(Exercise material begins)

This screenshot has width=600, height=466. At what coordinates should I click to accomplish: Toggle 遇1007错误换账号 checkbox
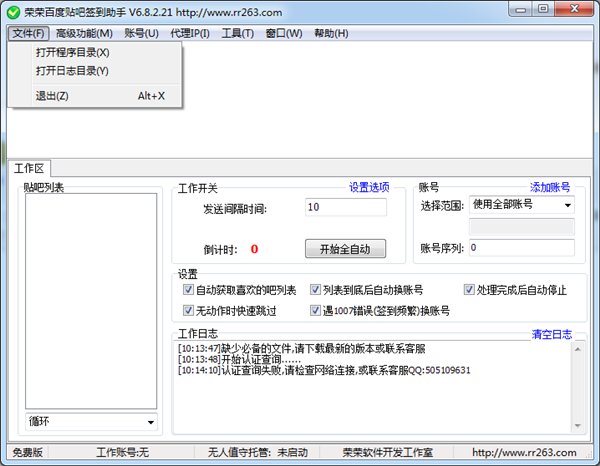click(x=315, y=311)
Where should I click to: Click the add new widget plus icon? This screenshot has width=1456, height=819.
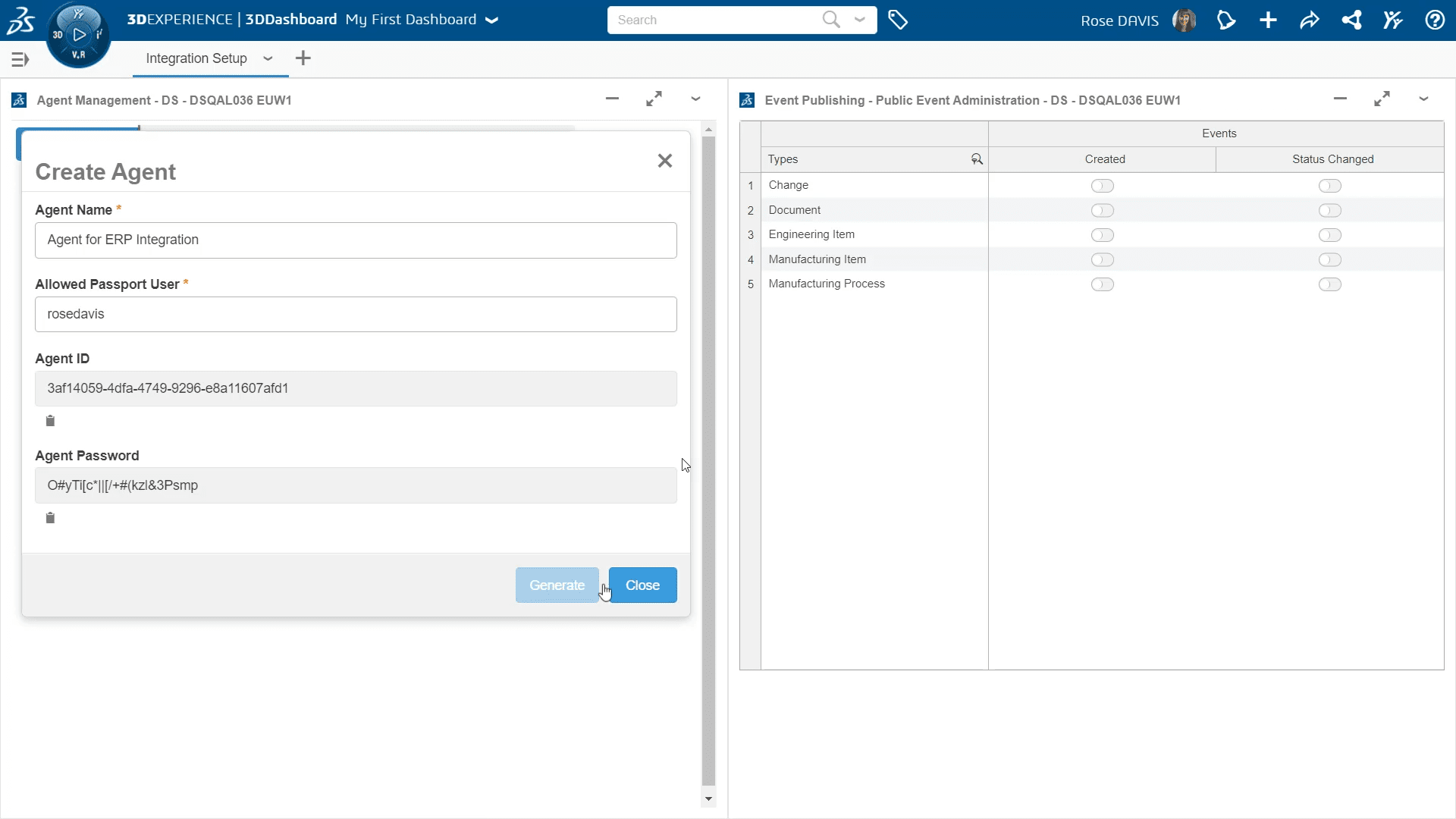1268,20
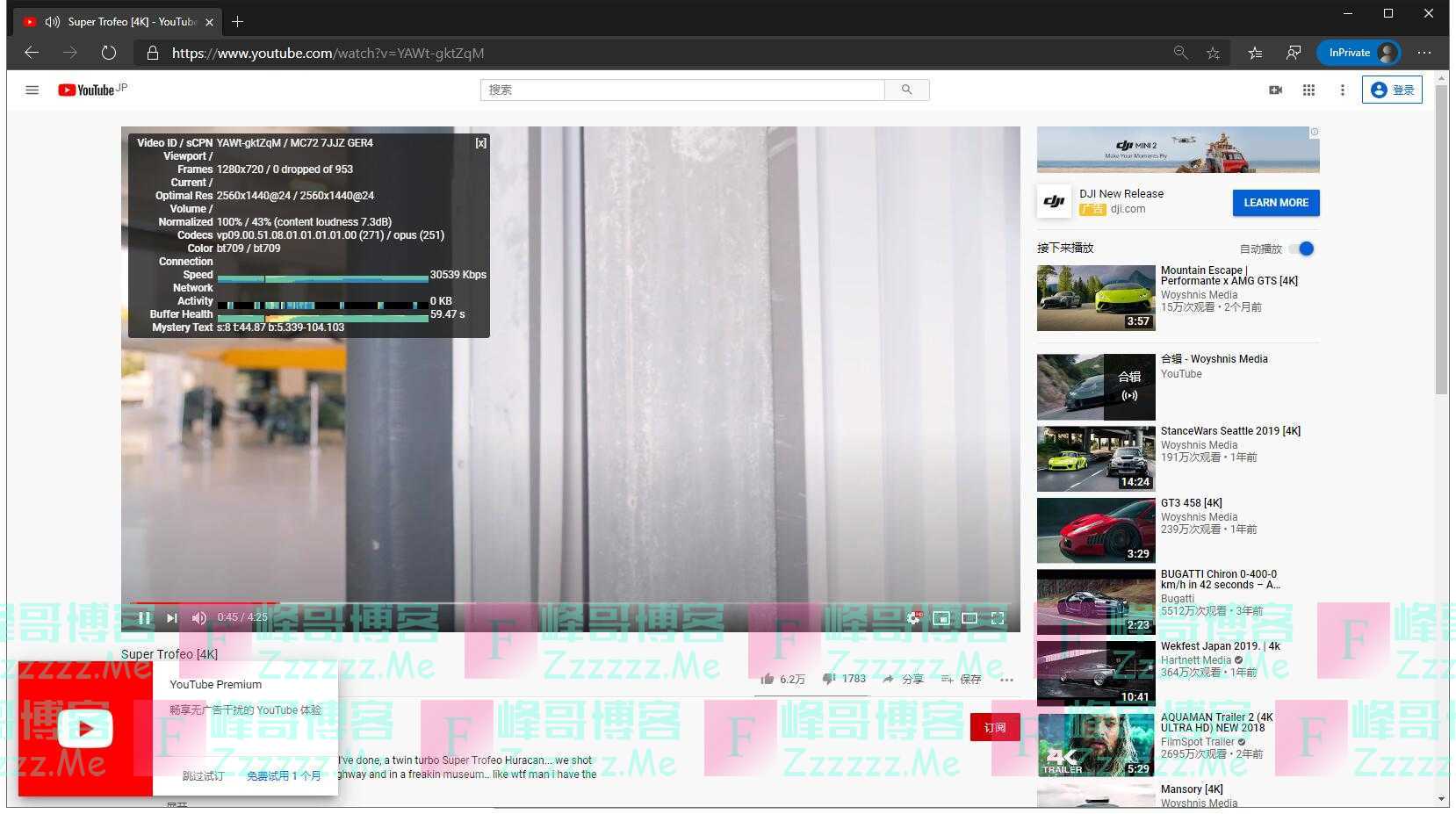
Task: Open video player settings gear
Action: coord(913,618)
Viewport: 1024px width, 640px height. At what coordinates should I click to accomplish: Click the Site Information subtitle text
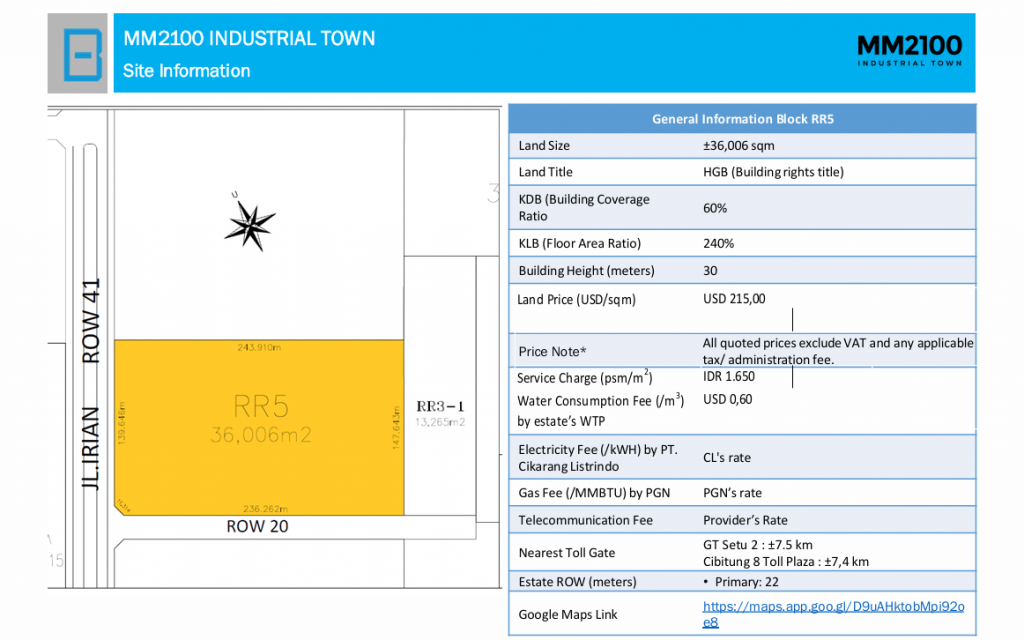186,71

(Exercise material ends)

Each entry above is to be duplicated exactly, and its pictures omitted.

This screenshot has width=600, height=466. At what coordinates should I click to accomplish: Toggle 遇1007错误换账号 checkbox
click(x=315, y=311)
Where should I click to: Click the add new widget plus icon? This screenshot has width=1456, height=819.
1268,20
Task: Open video player settings gear
Action: coord(913,618)
Viewport: 1024px width, 640px height. At what coordinates should I click to accomplish: Click the Site Information subtitle text
186,71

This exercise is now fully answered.